Phencyclidine, or PCP in high doses can cause schizophrenia-like symptoms to occur, allowing scientists to research its effects on the brain and locomotor activity. PCP induced psychosis is nearly indistinguishable from schizophrenia because it produces not only negative symptoms, but also positive symptoms. In this experiment, researchers used male Wistar rats to conduct the study using intracerebroventricularlly injection of drugs and then testing them on a hole board apparatus. The hole board is an open field in which it is divided into nine squares with sixteen evenly spaced holes (Takuma, et al., 2000). The rats were given intracerebroventricular injections of the drugs in which stereotaxic surgery was used to fix a cannula into the left lateral cerebral ventricle in the brain and then held by dental cement and silicon. The rats received injections in a pretreatment room three hours before testing and locomotor and dipping behaviors were observed and measured. The rats that were injected with PCP displayed different behaviors than the control. Locomotor activity increased while dipping behavior decreased, with slight ataxia, and sniffing and grooming were non-existent.

**Provided data**

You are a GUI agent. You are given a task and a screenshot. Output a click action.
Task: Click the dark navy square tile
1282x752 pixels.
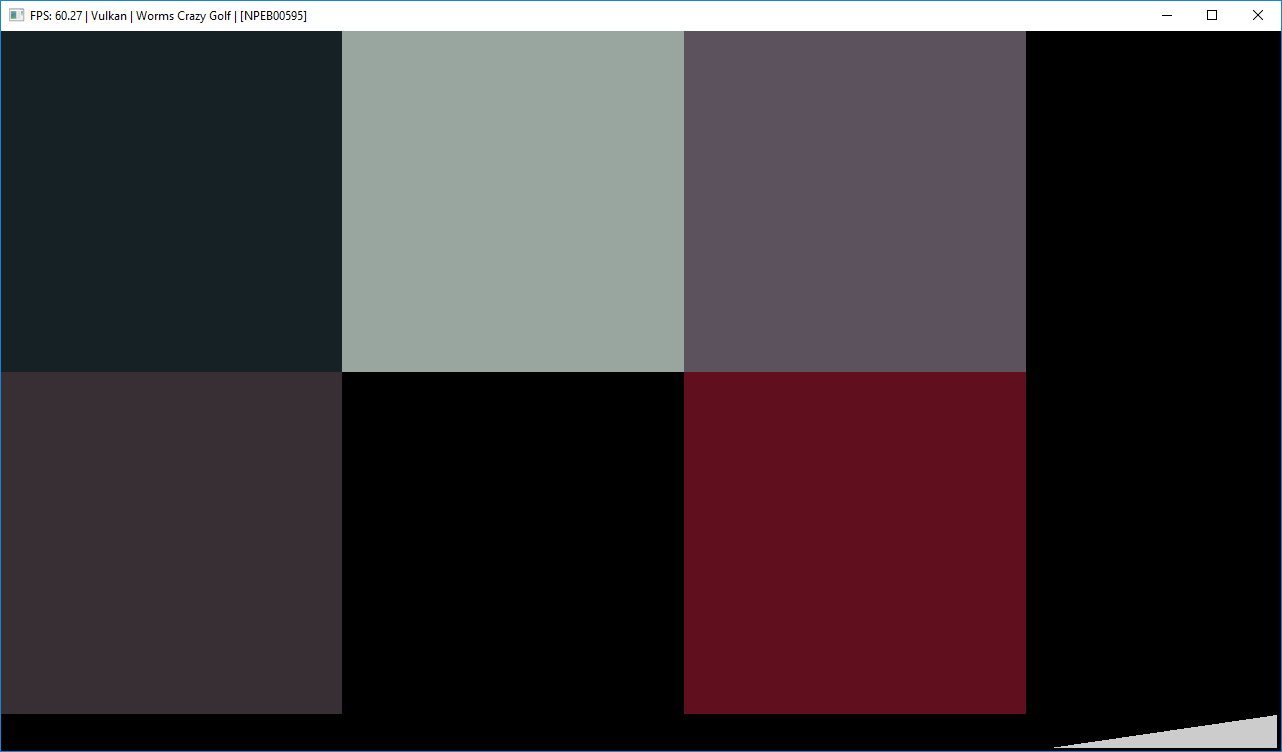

**What to produce**
Continue the text on PCP-induced locomotor effects in rats from the point where it stops.

**Answer for this exercise**
Neuroleptics are more effective in treating symptoms than older drugs; however, they can have severe side effects. Clozapine can be used to treat deficiencies in attention and memory and as of now is the only drug that can be used to treat non-responsive patients. Clozapine does not have the effects of other drugs such as raising prolactin levels, modest effects on body movements and can improve tardive dysinesia. Clozapine does cause other side effects, however, such as lowered blood pressure, weight gain, dizziness, drooling, and possibly seizures. Risperidone has few side effects including weight gain, hypotension and hyperprolactinaemia and extrapyramidal side effects (EPSE) (Gillam, 2002). This drug is used to treat both positive and negative symptoms and may have side effects of fatigue, dry mouth, dizziness, increased heartbeat, and lowered blood pressure (“World Fellowship for Schizophrenia and Allied Disorders [WFSAD], 2002). Quetiapine is used to treat positive and negative symptoms without causing hyperprolactinaemia, but can cause the development of cataracts (WFSAD, 2002). This drug seems to have little effect on weight gain or EPSE compared to other atypicals (Gillam, 2002). Olanzapine can be used to treat positive and negative symptoms and have low rates of side effects such as weight gain, drowsiness, constipation, but does not cause hyperprolactinaemia (WFSAD, 2002). Neuroleptics such as haloperidol (Haldol) and chlorpromazine (Thorazine) may be effective in treating psychosis of schizophrenia, but are not useful in treating the negative symptoms. Using a combination of these or other medications may improve the psychotic symptoms as well as lessen side effects. Tardive dyskinesia is a disorder in which the patient experiences involuntary movements of the body, somewhat resembling Parkinson’s disease, from long-term use of antipsychotics drugs.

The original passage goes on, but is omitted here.